Dans Inconditionnel, l’anthologie du revenu universel, Michel Lepesant et Baptiste Mylondo, reprennent, dans un article signé de Philippe Van Parijs (Pourquoi faut-il nourrir les surfeurs ?), les propos de John Rawls : « Le surcroît de temps libre dont jouissent ceux qui ne veulent pas travailler serait considéré comme équivalent du panier de biens premiers des plus démunis.

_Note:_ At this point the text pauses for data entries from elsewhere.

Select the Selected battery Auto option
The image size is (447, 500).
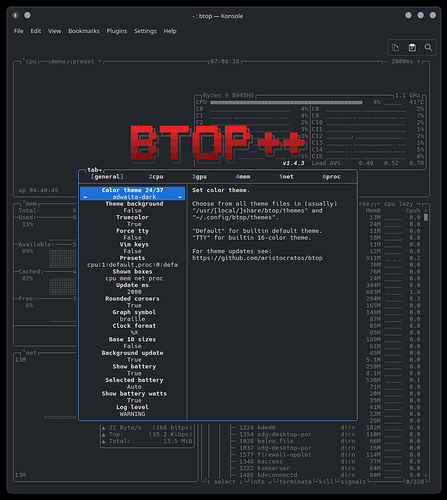click(134, 383)
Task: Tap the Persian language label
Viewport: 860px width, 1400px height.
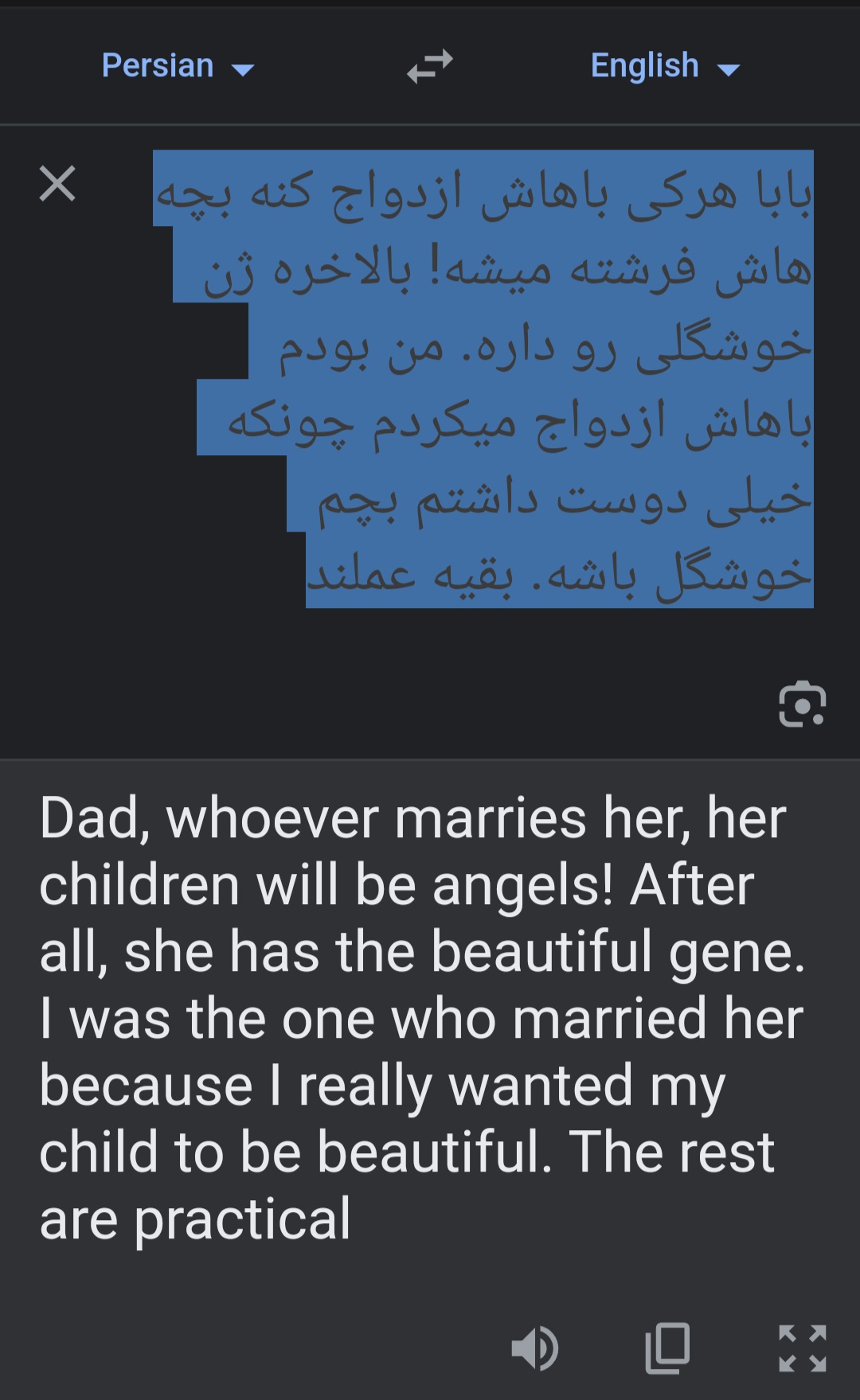Action: click(158, 65)
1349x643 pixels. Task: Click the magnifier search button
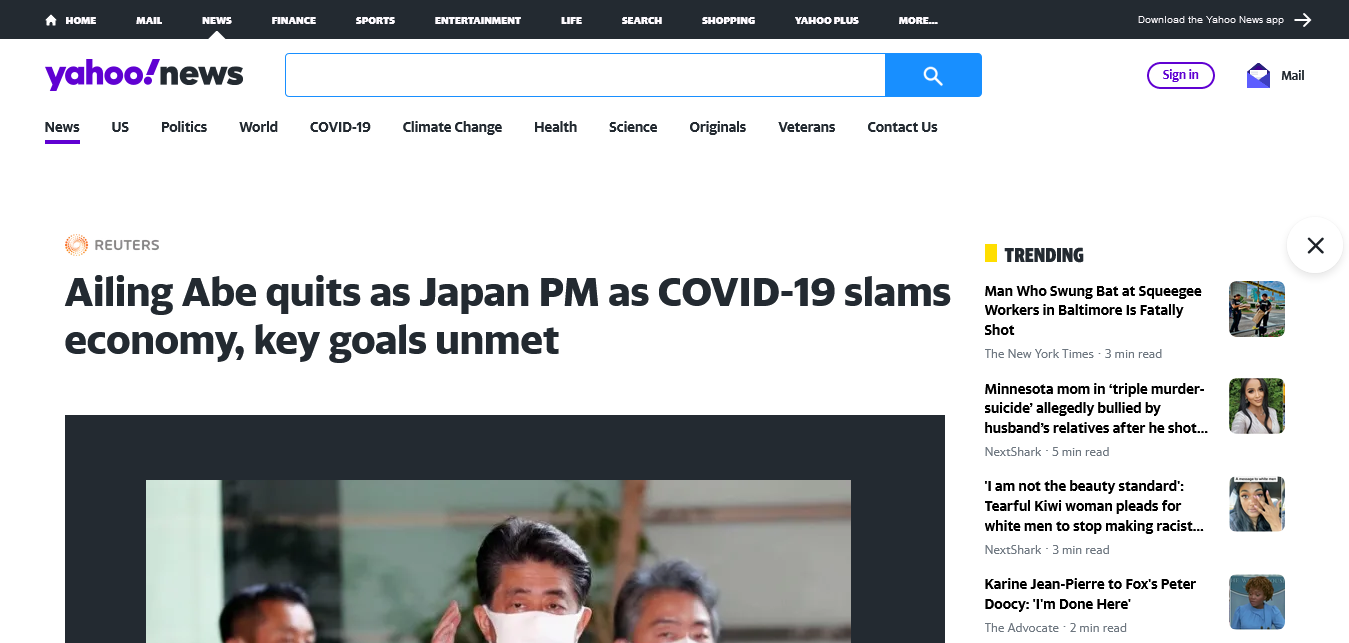pos(933,75)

Ainsi ceux qui surfent toute la journée à Malibu devraient trouver un moyen de subvenir seuls à leurs besoins et ne pourraient pas bénéficier de fonds publics. » Et se trouveraient ainsi privés du revenu universel.

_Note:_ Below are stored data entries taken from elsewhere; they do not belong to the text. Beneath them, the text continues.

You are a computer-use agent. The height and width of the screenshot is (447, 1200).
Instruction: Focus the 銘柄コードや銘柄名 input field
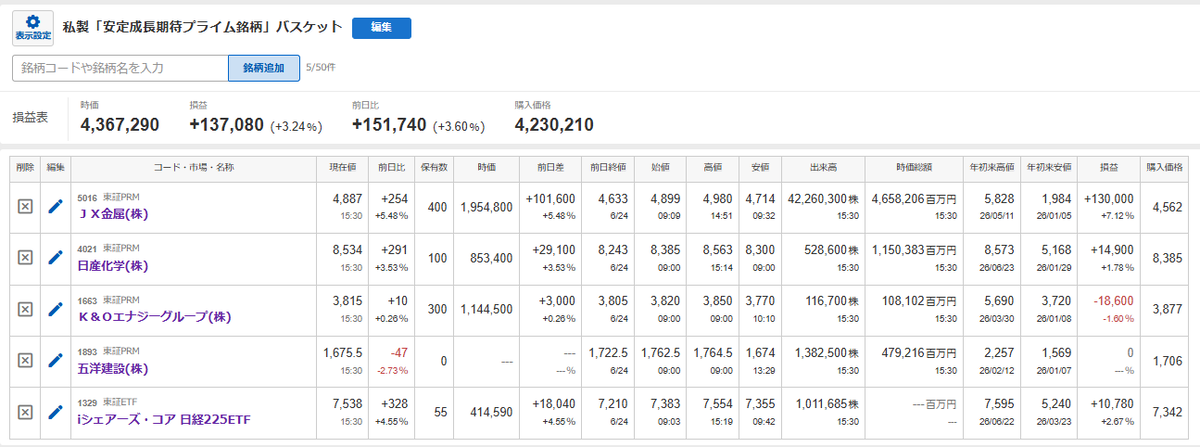tap(121, 68)
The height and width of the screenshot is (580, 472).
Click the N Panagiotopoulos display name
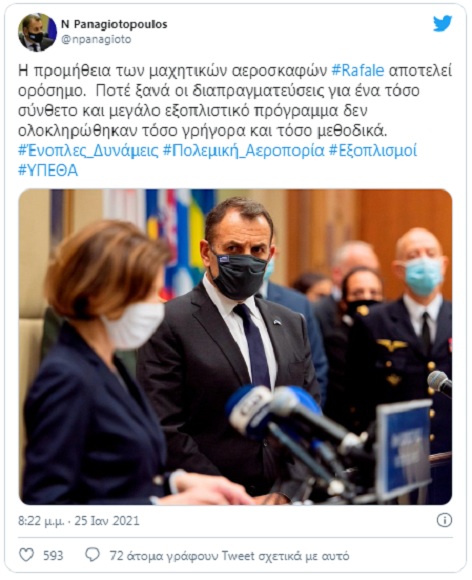click(x=114, y=24)
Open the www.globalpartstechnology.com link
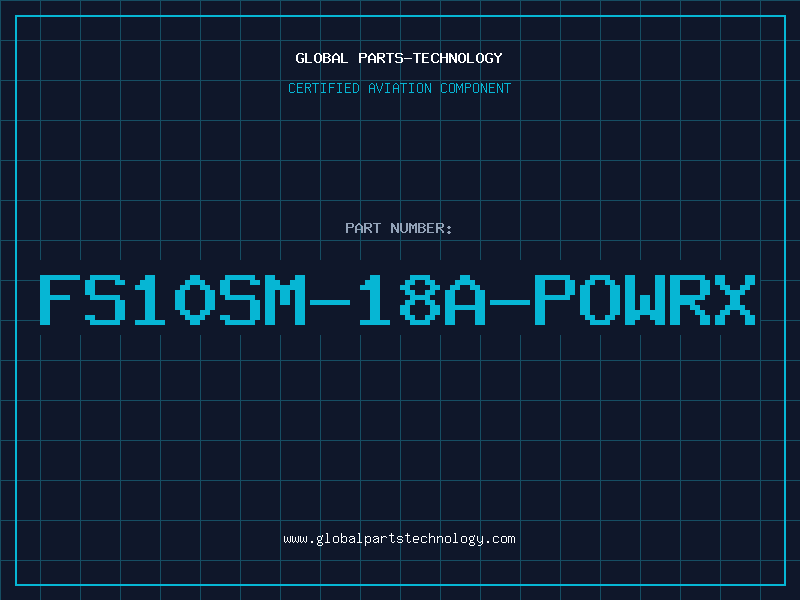Viewport: 800px width, 600px height. point(399,539)
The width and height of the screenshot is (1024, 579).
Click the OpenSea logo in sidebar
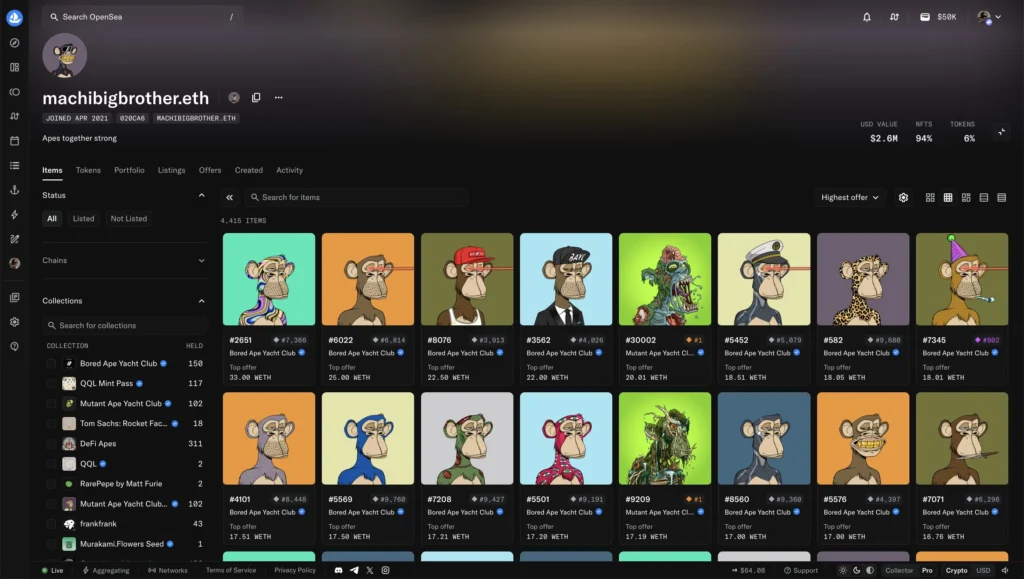14,18
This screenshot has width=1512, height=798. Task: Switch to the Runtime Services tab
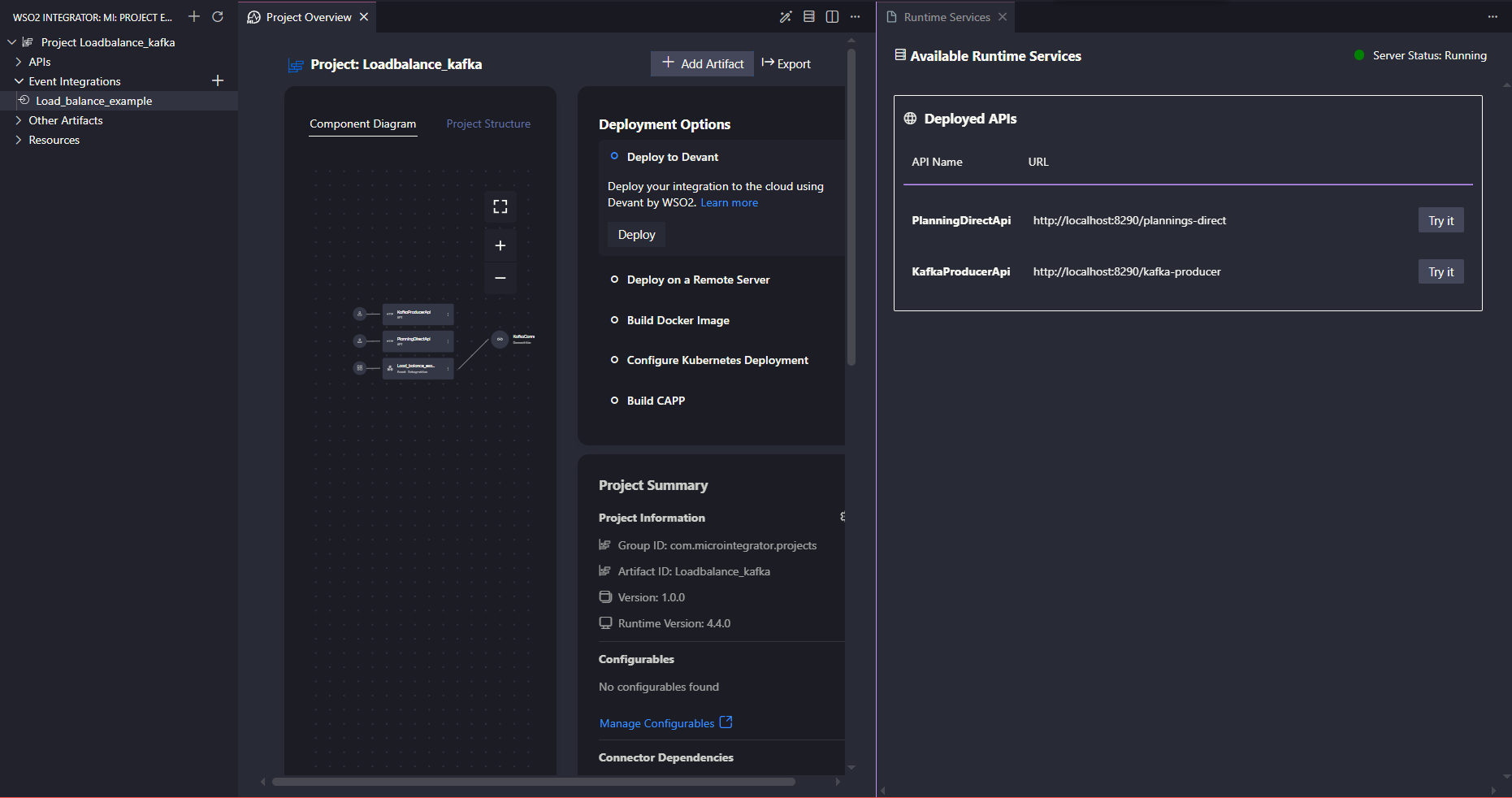click(x=946, y=17)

Michel et Baptiste concluent : « ainsi débute l’une de ces controverses académiques dont la philosophie politique a le secret, portant sur le sort qu’une société juste, équitable et libérale, devrait réserver aux surfeurs californiens. »
Ce qui est savoureux dans cette polémique, sur le sort que doit réserver la société au surfeur, est qu’elle n’est pas nouvelle, elle a déjà existé. Dans l’émission La Série Documentaire diffusée sur France Culture le 15 janvier, l’historien Jérémy Lemarié nous raconte qu’au début du XIXème siècle, quand les missionnaires évangélistes débarquent à Hawaï, ils s’empressent d’exiger des rois des différentes îles de l’archipel, l’interdiction du surf, pratique traditionnelle des Hawaïens, au prétexte que pendant qu’ils s’amusent avec la vague ils ne produisent pas leur nourriture, ils délaissent les travaux des champs. De plus, ajoutent ces puritains, la quasi-nudité des femmes et des hommes s’employant au surf, est indécente. Le surf aurait certainement disparu sans l’arrivée quelques années plus tard des hygiénistes français qui ont vanté cette pratique bénéfique à la santé des habitants, enfin, des survivants qui avaient échappé aux maladies apportées par les nouveaux venus. Par la suite le surf fut loué par Marc Twain et un plus tard par Melville et Jack London, qui par leurs écrits favorisèrent l’adoption du surf et de son art de vivre par les Californiens.